Start of GIVEN DATA

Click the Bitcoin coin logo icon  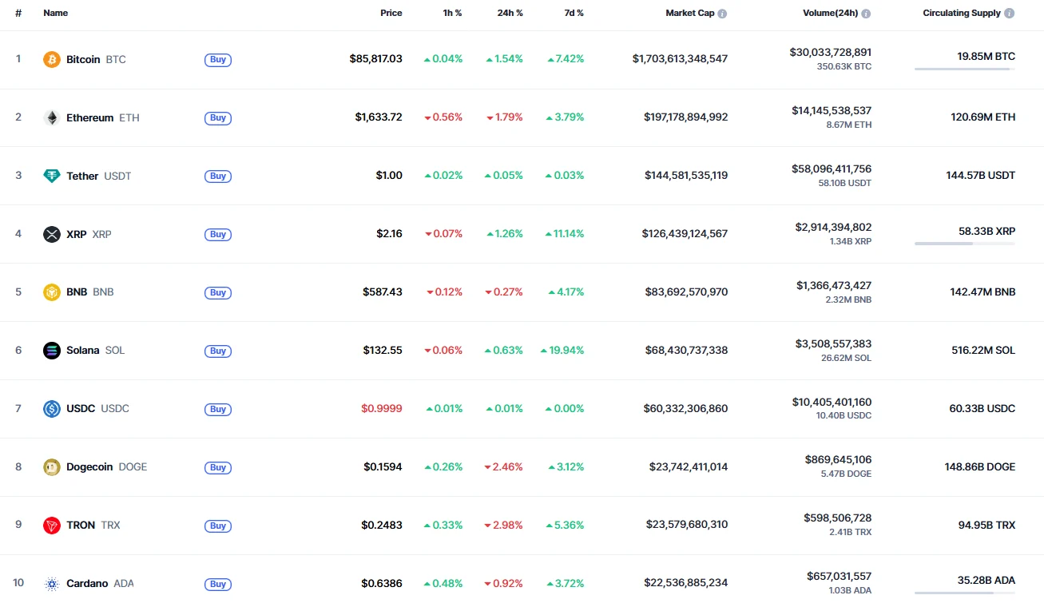(52, 59)
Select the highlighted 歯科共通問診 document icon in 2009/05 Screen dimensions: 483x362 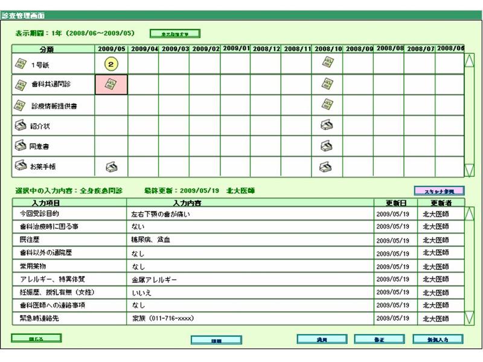point(111,85)
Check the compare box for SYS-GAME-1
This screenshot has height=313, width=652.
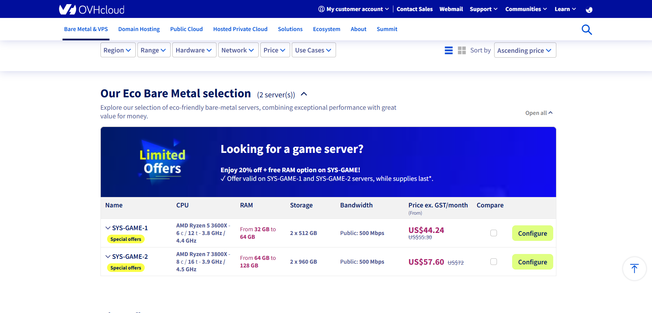tap(493, 233)
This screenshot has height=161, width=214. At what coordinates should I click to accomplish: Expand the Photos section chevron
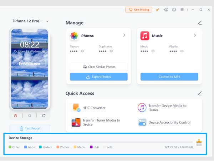(124, 35)
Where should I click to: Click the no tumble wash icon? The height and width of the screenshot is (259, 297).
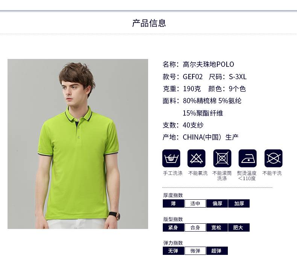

End of GIVEN DATA

▸ **WHAT IS REQUIRED**
Take the line containing "Check the compare box for SYS-GAME-1" and every line after it up to the end of the entries, and quote them exactly. Both ends count; the pictures do not.

▸ **ANSWER TO THE PROBLEM**
Check the compare box for SYS-GAME-1
This screenshot has height=313, width=652.
tap(493, 233)
This screenshot has height=161, width=214. At what coordinates should I click to accomplish: Expand the Photos section chevron
(124, 35)
Where should I click to: Click the no tumble wash icon? The height and width of the screenshot is (259, 297).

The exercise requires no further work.